*** Block opens ***

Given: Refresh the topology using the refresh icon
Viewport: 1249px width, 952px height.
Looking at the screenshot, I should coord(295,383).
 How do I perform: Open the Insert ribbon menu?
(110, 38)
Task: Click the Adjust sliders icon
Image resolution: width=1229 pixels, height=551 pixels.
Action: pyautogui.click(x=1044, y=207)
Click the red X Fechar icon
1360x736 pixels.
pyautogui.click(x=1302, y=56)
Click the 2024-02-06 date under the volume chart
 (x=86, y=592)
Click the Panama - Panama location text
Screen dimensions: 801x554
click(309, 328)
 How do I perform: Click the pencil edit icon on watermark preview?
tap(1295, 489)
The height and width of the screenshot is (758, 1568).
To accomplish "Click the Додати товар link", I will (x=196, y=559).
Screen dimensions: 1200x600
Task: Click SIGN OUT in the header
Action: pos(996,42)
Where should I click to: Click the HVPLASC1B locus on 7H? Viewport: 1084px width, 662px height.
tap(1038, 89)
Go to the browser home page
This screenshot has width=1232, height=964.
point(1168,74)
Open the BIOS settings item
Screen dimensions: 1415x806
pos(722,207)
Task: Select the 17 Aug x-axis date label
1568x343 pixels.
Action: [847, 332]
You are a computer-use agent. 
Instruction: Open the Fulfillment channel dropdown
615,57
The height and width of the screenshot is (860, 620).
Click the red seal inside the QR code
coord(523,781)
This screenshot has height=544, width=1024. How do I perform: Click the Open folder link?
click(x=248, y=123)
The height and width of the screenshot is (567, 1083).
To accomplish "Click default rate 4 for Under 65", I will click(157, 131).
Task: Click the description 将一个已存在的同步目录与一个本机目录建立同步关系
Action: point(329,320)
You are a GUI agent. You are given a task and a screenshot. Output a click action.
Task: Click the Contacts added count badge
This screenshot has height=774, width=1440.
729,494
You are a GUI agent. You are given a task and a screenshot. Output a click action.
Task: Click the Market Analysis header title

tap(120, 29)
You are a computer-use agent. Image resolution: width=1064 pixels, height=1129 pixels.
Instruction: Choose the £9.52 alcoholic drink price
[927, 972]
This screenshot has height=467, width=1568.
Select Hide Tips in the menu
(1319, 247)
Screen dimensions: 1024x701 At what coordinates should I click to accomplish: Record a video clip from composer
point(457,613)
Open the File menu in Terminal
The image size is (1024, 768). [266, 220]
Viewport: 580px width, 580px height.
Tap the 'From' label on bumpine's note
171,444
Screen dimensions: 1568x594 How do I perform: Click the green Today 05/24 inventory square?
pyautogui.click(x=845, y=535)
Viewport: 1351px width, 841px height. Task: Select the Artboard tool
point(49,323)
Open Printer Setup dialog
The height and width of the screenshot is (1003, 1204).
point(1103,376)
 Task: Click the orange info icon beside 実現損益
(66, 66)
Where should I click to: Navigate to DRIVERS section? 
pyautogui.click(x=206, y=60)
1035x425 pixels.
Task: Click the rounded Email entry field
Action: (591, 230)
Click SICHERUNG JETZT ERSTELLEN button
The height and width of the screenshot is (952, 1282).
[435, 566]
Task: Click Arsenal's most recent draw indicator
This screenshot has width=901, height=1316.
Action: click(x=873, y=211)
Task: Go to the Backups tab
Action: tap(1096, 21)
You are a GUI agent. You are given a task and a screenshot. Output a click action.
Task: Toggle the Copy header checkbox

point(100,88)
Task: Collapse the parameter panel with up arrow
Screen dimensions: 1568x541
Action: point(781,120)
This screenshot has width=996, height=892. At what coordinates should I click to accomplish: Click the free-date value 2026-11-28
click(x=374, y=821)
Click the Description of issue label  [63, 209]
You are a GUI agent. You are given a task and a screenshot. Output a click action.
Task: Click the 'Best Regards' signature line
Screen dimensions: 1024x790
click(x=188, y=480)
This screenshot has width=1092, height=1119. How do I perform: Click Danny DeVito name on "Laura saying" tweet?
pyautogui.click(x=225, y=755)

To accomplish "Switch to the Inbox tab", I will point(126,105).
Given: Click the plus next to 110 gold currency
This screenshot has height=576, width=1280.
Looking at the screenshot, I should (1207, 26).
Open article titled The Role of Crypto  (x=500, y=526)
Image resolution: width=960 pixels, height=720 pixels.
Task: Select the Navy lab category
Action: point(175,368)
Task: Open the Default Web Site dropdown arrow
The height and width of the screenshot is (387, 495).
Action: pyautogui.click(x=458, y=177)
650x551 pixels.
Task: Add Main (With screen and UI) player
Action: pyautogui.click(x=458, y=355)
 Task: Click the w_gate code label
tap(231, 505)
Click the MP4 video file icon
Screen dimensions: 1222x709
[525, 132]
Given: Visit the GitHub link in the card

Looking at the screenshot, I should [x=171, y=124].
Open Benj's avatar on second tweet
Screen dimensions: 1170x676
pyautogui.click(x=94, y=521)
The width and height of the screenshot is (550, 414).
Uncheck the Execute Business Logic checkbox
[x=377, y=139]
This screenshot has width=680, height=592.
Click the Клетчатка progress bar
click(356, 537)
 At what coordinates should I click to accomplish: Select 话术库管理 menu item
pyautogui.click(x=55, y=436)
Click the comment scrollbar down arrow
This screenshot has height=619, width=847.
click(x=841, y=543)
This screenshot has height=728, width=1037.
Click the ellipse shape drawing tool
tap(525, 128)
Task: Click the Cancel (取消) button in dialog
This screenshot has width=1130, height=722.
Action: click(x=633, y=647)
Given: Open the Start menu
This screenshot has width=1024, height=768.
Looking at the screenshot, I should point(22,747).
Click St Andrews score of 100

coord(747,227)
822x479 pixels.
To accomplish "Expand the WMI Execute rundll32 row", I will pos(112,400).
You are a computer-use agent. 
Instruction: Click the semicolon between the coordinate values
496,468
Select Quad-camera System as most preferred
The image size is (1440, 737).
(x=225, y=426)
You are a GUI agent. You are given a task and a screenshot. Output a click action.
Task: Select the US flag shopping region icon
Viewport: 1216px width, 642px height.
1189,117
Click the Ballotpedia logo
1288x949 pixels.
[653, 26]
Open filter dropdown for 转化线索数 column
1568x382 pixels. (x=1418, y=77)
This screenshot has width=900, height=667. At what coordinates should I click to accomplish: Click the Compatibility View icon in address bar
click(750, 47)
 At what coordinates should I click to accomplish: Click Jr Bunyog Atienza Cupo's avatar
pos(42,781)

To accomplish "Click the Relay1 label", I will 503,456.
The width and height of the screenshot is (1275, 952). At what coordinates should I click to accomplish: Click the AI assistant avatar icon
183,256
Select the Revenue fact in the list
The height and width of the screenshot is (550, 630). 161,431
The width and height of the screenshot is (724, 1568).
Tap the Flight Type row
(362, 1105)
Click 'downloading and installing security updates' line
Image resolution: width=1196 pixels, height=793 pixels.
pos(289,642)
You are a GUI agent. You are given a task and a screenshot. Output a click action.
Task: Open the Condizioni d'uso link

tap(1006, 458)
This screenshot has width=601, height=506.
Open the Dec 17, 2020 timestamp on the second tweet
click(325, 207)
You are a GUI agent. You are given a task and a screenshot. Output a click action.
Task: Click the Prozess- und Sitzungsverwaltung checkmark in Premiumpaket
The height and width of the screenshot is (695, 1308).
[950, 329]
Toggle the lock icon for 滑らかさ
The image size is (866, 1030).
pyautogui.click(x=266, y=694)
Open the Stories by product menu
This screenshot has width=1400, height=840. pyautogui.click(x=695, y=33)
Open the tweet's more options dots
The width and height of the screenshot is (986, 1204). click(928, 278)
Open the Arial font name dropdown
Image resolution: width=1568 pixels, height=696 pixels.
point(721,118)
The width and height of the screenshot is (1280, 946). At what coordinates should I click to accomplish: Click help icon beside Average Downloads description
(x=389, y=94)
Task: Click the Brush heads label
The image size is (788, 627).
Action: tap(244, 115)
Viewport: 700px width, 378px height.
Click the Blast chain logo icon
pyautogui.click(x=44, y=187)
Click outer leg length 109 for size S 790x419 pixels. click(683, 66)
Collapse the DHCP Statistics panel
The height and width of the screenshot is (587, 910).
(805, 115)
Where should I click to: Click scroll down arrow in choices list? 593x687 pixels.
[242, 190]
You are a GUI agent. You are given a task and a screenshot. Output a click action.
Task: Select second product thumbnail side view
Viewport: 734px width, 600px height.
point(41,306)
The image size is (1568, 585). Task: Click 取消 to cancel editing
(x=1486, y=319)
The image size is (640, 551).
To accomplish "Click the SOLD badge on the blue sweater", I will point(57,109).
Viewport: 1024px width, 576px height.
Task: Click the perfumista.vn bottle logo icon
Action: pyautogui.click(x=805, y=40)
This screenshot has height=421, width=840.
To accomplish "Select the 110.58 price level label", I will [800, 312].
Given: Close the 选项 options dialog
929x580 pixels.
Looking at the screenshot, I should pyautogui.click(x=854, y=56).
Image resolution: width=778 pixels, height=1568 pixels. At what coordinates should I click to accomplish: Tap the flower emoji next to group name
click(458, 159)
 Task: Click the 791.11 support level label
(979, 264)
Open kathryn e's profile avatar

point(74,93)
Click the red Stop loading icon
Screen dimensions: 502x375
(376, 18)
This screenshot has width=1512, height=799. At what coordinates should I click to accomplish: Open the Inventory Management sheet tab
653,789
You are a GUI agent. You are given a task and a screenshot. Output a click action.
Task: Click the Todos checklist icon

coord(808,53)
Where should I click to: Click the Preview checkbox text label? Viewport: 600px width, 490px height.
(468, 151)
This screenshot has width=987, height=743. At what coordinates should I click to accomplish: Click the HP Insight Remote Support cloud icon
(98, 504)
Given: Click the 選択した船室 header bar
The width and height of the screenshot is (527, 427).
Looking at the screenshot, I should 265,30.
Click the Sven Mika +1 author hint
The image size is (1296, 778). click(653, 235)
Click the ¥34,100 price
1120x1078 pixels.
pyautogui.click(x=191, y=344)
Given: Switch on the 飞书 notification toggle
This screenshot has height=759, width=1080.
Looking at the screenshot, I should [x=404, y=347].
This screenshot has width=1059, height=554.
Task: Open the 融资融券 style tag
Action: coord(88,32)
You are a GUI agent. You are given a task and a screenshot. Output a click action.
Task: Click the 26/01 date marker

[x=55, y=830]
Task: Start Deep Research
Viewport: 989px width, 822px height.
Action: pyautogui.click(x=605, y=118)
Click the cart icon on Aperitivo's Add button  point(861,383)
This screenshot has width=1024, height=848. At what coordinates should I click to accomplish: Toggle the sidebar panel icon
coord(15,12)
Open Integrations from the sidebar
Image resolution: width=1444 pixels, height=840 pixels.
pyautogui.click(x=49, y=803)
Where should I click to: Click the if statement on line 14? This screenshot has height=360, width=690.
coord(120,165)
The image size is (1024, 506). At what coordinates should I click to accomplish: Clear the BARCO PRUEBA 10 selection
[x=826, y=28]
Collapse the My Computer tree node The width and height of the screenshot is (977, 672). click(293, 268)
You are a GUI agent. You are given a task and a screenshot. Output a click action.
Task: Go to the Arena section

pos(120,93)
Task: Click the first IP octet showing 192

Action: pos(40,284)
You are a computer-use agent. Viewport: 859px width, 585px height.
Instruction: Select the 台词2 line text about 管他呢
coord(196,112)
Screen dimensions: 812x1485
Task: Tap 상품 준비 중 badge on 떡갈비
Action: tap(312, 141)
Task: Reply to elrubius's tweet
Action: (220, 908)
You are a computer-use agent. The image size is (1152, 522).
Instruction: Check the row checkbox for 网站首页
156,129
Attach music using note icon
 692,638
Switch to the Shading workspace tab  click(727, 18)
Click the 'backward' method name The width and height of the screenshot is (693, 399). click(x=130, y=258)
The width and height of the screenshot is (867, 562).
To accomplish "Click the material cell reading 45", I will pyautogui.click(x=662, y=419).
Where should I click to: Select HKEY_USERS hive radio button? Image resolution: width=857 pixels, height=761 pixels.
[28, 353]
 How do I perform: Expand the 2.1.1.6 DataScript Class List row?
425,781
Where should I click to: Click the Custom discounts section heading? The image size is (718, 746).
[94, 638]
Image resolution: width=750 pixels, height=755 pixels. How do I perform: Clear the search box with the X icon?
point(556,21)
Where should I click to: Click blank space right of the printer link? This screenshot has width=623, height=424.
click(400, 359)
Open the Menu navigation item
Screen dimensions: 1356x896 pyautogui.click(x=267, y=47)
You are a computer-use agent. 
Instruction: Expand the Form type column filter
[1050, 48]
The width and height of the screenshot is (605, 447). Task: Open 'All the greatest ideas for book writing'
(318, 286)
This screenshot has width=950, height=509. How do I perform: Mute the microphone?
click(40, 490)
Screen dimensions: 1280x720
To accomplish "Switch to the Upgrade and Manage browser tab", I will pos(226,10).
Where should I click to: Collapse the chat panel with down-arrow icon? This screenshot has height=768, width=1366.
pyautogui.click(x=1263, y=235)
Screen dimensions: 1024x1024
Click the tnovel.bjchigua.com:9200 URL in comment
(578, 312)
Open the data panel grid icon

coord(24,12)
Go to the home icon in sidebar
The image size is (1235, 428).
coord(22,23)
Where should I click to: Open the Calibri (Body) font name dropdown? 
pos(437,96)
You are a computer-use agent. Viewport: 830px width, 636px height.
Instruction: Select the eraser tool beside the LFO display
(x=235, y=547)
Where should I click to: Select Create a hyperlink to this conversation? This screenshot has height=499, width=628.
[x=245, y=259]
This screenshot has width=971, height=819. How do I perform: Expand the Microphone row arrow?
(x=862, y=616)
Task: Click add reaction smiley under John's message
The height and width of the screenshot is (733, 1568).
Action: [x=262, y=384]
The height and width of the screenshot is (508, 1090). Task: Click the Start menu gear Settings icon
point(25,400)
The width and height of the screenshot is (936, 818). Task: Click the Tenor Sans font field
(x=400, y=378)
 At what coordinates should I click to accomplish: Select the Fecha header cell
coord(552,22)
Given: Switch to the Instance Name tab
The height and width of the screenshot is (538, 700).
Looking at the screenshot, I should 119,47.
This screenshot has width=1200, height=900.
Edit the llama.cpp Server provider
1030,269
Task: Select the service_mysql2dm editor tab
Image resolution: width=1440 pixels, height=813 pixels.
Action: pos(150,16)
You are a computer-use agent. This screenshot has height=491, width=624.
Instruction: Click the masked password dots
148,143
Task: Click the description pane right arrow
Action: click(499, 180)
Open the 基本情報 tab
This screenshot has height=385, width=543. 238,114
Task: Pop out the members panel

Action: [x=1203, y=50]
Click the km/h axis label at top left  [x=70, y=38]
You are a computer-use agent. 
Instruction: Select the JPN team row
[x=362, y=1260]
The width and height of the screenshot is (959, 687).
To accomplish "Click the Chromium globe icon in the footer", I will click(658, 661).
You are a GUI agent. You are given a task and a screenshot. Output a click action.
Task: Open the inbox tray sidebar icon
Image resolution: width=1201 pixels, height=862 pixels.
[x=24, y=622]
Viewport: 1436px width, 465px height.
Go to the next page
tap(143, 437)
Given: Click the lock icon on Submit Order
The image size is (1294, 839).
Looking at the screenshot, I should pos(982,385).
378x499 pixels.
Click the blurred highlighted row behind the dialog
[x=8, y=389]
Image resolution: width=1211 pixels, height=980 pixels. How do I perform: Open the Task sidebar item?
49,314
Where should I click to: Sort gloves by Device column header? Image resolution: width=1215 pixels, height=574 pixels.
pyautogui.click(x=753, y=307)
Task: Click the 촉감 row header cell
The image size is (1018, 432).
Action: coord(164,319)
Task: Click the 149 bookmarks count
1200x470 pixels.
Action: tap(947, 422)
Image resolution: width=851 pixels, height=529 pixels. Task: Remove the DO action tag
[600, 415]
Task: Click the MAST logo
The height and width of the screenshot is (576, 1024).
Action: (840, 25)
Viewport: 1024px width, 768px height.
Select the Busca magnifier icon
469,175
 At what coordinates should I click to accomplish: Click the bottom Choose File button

*** Block closes ***

Work instructions:
Copy the stretch of the records above that runs from the line with "This screenshot has height=774, width=1440." through the line with "Task: Click Arsenal's". Both end lines belong in the copy, and nothing else does.

Your response:
This screenshot has height=774, width=1440.
729,494
You are a GUI agent. You are given a task and a screenshot. Output a click action.
Task: Click the Market Analysis header title

tap(120, 29)
You are a computer-use agent. Image resolution: width=1064 pixels, height=1129 pixels.
Instruction: Choose the £9.52 alcoholic drink price
[927, 972]
This screenshot has height=467, width=1568.
Select Hide Tips in the menu
(1319, 247)
Screen dimensions: 1024x701 At what coordinates should I click to accomplish: Record a video clip from composer
point(457,613)
Open the File menu in Terminal
The image size is (1024, 768). [266, 220]
Viewport: 580px width, 580px height.
Tap the 'From' label on bumpine's note
171,444
Screen dimensions: 1568x594 How do I perform: Click the green Today 05/24 inventory square?
pyautogui.click(x=845, y=535)
Viewport: 1351px width, 841px height. Task: Select the Artboard tool
point(49,323)
Open Printer Setup dialog
The height and width of the screenshot is (1003, 1204).
point(1103,376)
 Task: Click the orange info icon beside 実現損益
(66, 66)
Where should I click to: Navigate to DRIVERS section? 
pyautogui.click(x=206, y=60)
1035x425 pixels.
Task: Click the rounded Email entry field
Action: (591, 230)
Click SICHERUNG JETZT ERSTELLEN button
The height and width of the screenshot is (952, 1282).
[435, 566]
Task: Click Arsenal's most recent draw indicator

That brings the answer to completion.